A 12-year study of an unusual fishing partnership in southern Brazil has calculated the benefits to both humans and bottlenose dolphins
30 January 2023
By the shoreline of Laguna in southern Brazil, there is a cemetery with a difference: each cross marks the life of a dolphin that helped the local fishing community by driving mullet towards their nets.
The unusual partnership between bottlenose dolphins (Tursiops truncatus) and humans in this area has existed for more than a century. Now, a long-term study has shown that the dolphins involved have a higher rate of survival than those that don’t work with people.

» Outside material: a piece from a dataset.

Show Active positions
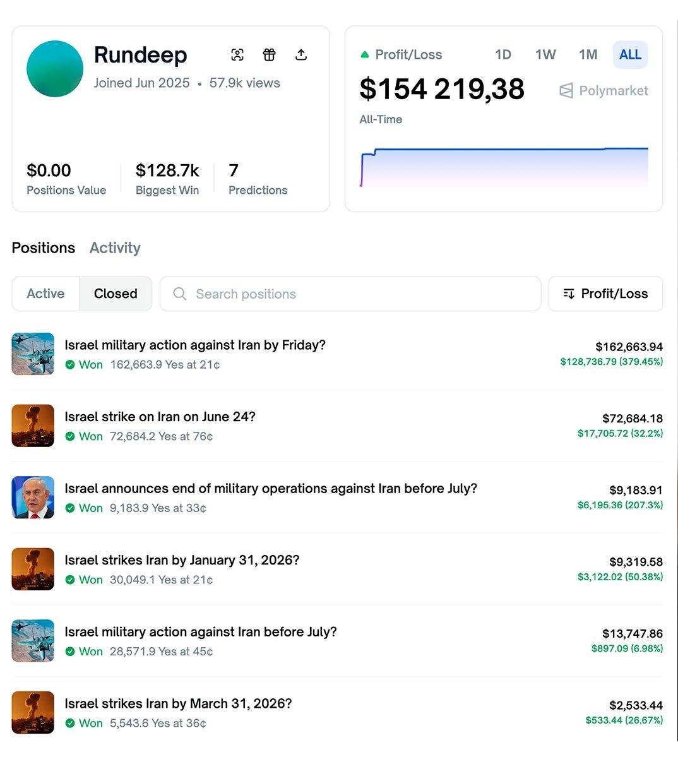 pos(45,294)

While dolphins that practise the technique seem to catch more fish, some of the survival benefit happens because the dolphins avoid being caught in trammel nets used for fishing in other areas by the coast, says Mauricio Cantor at Oregon State University, whose team has been studying the behaviour with underwater cameras and microphones for 12 years.
Between May and August, dolphins drive migrating schools of mullet (Mugil liza) towards the coast, where fishers are waiting. When the dolphins do a final deep dive to drive the fish closer to shore, fishers drop their nets – but they have to act at exactly the right time or lose their chance.

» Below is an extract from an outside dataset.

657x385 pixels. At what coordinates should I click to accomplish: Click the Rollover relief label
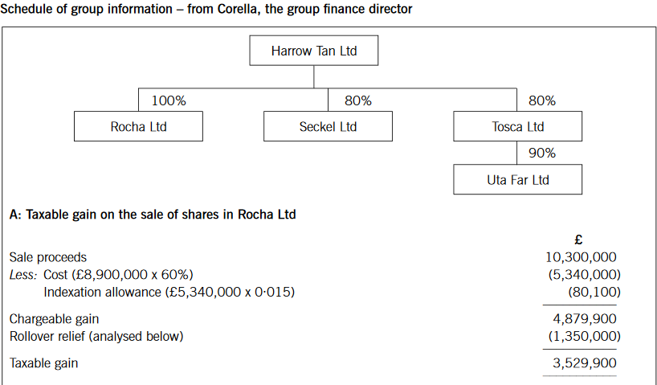click(x=96, y=336)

The fishers watch for the dolphins arching their backs, which reveals they are about to dive deeply. Less often, the animals may seem to signal to the humans by slapping the water with their heads or tails. Both fishers and dolphins need to learn the right techniques to work together, says Cantor. “It’s tricky [to see] for the untrained eye,” he says.
If the fishers drop their nets on the dolphins’ cue, they are 17 times more likely to catch mullet than if they do so at other times, Cantor’s team found.

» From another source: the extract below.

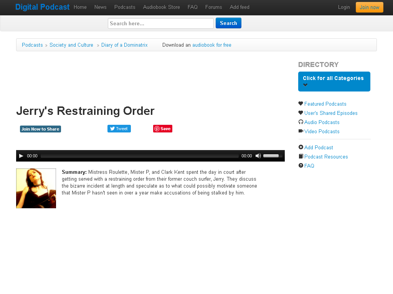Viewport: 393px width, 294px height.
Task: Open the Society and Culture breadcrumb link
Action: click(x=71, y=45)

It is harder to work out how much more successful at catching fish the partnership makes the dolphins, says Cantor. But the locals report that the dolphins often dive into their nets to remove some fish. The nets could also aid the dolphins by forming a barrier that stops the mullet fleeing, he says.
About 10 dolphins work with humans out of a group of about 60. The team calculated that dolphins that worked with people were 13 per cent more likely to survive through the study period than ones that didn’t.
The other dolphins may have to catch fish without human help because there are only a few places near this coast where the technique is possible, says Cantor. But the number of cooperating dolphins used to be higher – between 12 and 18 – perhaps because of recent declines in mullet numbers.
The fishers can recognise individual dolphins by their dorsal fins, which have unique markings, and their behaviour. Last year, the community mourned when a particularly skilful dolphin they called Caroba died, probably from an infection. She was thought to be about 60 years old.
Bruno Díaz López at the Bottlenose Dolphin Research Institute in Galicia, Spain, says dolphins are one of the few animals that have unique cultures, where behaviours are shown by only certain groups and are shared between individuals. “They need to teach each other this,” he says.